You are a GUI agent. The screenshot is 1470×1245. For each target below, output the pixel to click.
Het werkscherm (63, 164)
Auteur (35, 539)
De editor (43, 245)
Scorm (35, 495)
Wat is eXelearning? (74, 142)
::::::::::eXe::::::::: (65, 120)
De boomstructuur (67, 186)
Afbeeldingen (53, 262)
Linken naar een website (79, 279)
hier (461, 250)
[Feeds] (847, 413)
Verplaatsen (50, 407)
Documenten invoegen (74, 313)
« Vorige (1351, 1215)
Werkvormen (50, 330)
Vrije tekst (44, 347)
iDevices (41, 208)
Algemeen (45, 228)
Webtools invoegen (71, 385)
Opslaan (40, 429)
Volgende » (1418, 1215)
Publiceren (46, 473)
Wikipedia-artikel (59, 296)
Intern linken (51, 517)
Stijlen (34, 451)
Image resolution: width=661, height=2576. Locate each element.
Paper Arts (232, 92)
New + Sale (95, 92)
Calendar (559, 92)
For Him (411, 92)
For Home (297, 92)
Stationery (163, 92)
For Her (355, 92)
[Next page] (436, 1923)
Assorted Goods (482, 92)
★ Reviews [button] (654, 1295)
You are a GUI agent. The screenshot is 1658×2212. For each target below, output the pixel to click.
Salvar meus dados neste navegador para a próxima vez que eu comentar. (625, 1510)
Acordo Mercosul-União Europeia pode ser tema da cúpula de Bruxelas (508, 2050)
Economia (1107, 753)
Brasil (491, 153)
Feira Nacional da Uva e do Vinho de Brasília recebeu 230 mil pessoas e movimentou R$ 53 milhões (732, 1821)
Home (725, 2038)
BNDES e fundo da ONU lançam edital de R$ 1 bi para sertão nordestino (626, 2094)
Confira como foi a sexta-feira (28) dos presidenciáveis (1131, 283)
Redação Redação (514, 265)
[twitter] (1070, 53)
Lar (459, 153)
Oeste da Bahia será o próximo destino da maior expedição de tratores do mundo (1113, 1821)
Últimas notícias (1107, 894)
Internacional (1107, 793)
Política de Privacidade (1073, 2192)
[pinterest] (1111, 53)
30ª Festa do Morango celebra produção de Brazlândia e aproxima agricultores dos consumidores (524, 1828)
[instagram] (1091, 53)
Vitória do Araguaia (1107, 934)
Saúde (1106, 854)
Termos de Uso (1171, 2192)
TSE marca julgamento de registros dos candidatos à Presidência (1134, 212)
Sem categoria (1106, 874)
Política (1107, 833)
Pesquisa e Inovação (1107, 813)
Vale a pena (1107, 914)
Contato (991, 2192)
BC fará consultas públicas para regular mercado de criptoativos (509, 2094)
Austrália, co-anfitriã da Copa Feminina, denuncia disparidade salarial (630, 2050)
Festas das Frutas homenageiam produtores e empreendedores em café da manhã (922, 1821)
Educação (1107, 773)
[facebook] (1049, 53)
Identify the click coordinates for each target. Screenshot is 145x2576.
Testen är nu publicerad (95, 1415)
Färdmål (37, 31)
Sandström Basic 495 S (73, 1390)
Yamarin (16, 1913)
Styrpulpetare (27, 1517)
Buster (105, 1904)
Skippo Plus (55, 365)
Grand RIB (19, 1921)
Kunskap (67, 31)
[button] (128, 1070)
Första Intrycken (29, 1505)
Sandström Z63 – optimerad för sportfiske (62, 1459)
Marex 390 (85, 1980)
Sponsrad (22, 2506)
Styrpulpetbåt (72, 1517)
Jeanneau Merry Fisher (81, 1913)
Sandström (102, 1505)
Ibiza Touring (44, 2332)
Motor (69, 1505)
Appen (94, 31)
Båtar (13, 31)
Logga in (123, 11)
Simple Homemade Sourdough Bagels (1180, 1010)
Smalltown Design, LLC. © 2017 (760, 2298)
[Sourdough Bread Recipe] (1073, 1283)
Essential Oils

══════════

Work order → Please find every line in the listing that holds the string "below" and copy it.

Written answer →
You are a GUI agent. The screenshot is 1470×1245. For each target below, output the pixel to click.
You are a GUI agent. The screenshot is 1658×2212. For each target below, output the pixel to click.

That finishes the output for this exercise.